Extracted records

--------

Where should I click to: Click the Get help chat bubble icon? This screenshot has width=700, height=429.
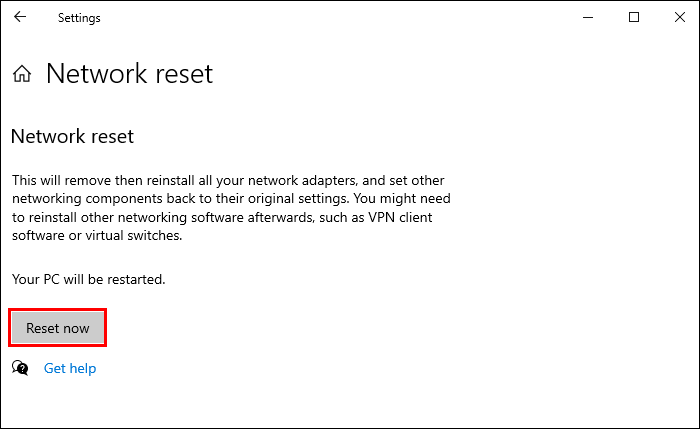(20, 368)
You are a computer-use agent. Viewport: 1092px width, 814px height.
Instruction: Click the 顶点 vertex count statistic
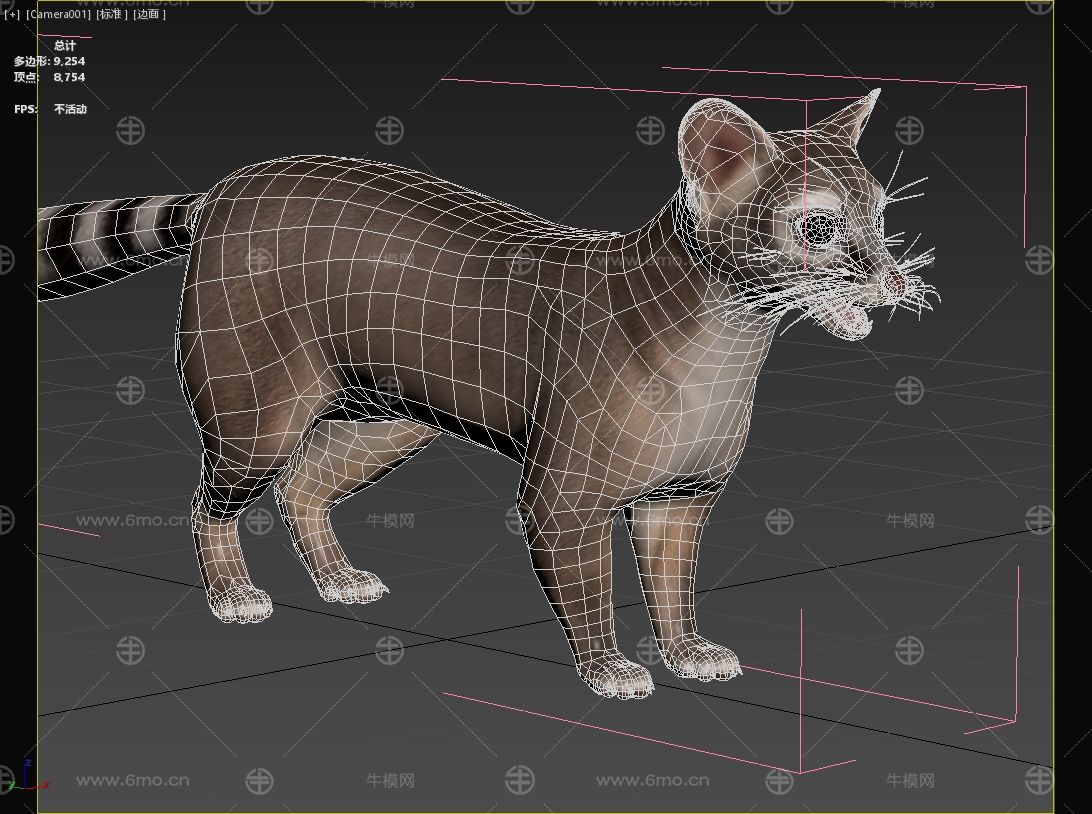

--------

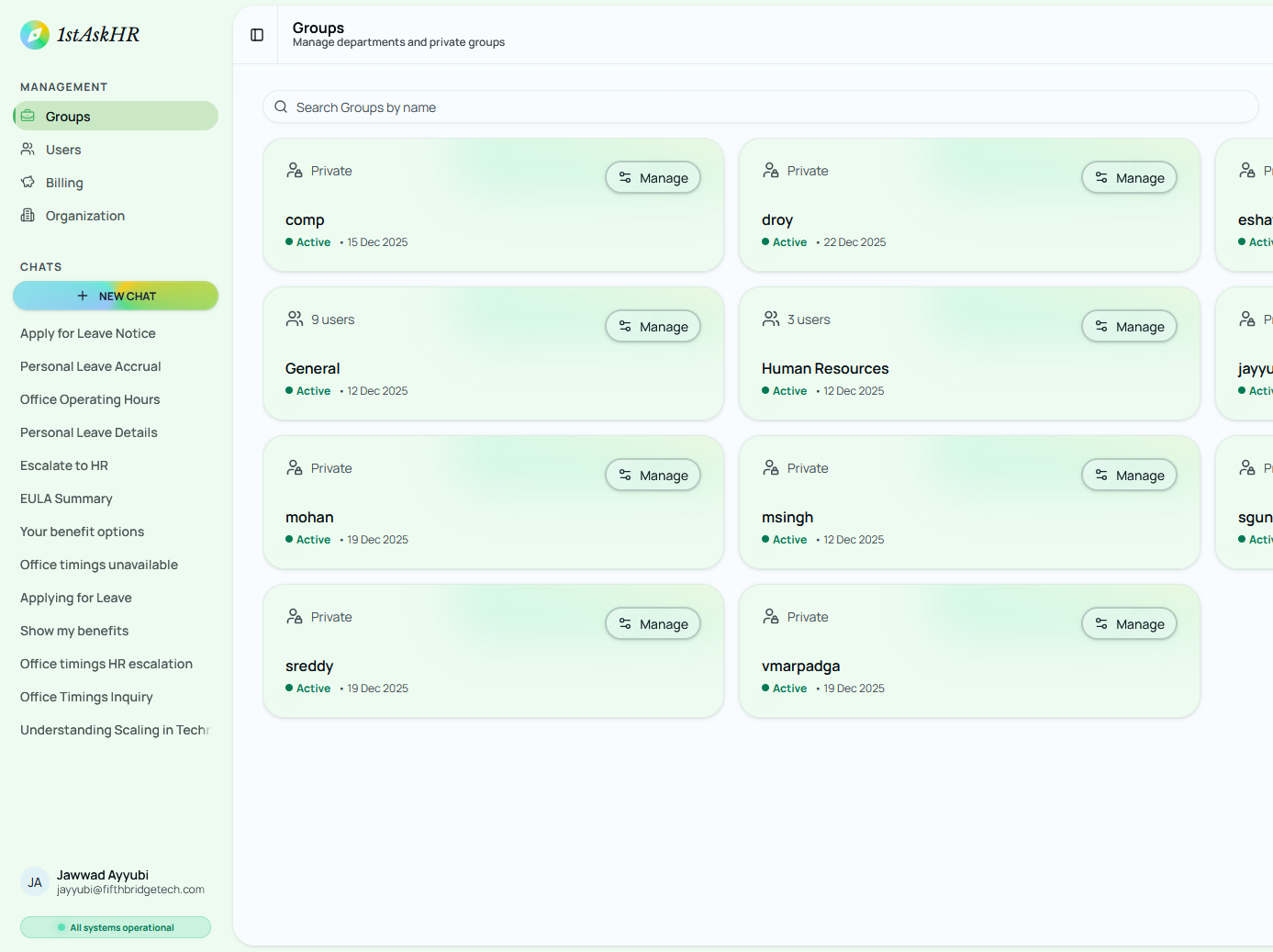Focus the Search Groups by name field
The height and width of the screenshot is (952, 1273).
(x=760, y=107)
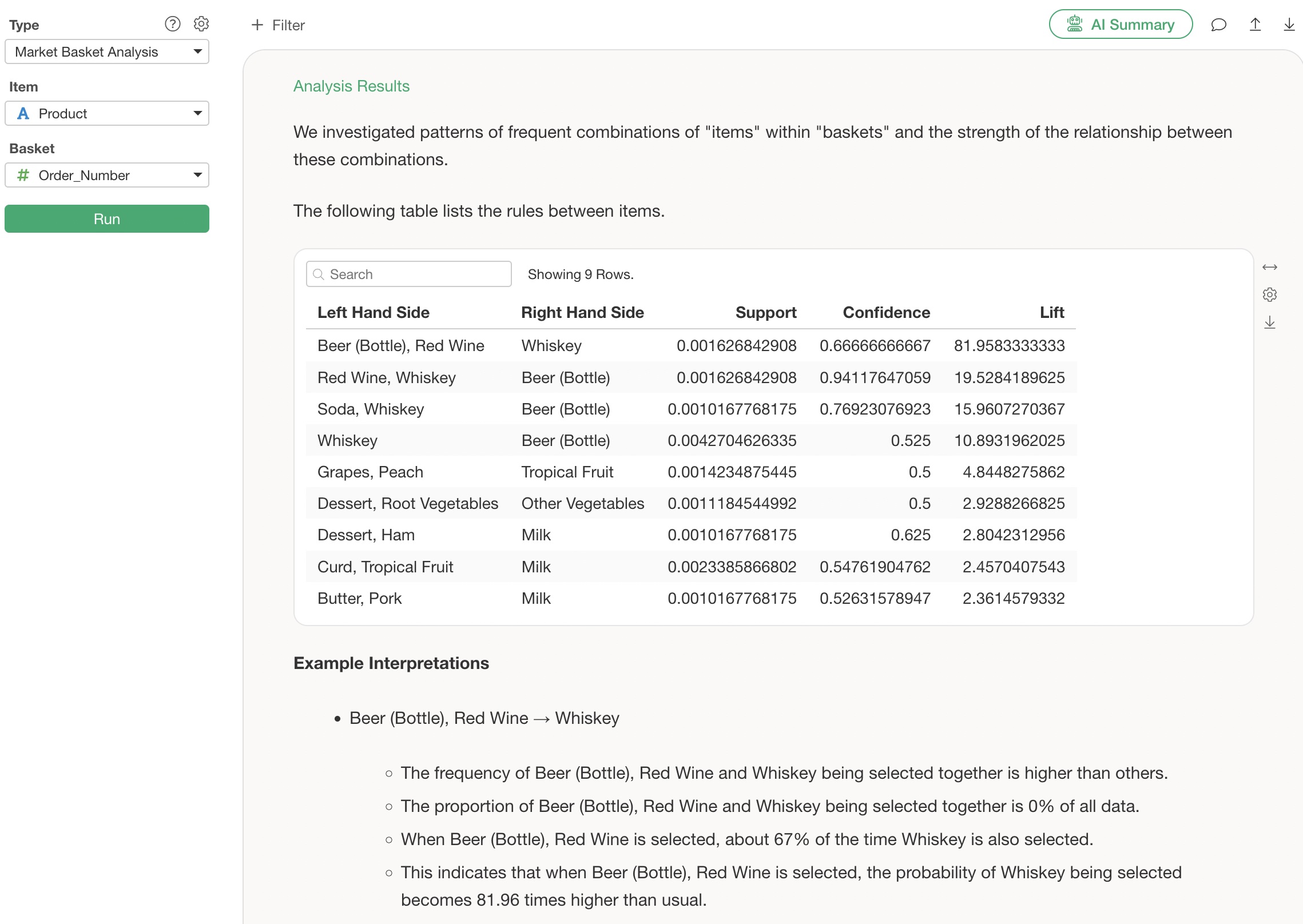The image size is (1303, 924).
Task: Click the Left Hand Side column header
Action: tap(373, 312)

--------

Prompt
Reproduce the part that opens with the line containing "Focus the Search Groups by name field" and closes with the line containing "Action: tap(373, 312)", replacing "column header" with "column label" and leaving all else unchanged. Omit the pictures.

Exercise answer
Focus the Search Groups by name field
The height and width of the screenshot is (952, 1273).
(x=760, y=107)
The image size is (1303, 924).
Task: Click the Left Hand Side column label
Action: tap(373, 312)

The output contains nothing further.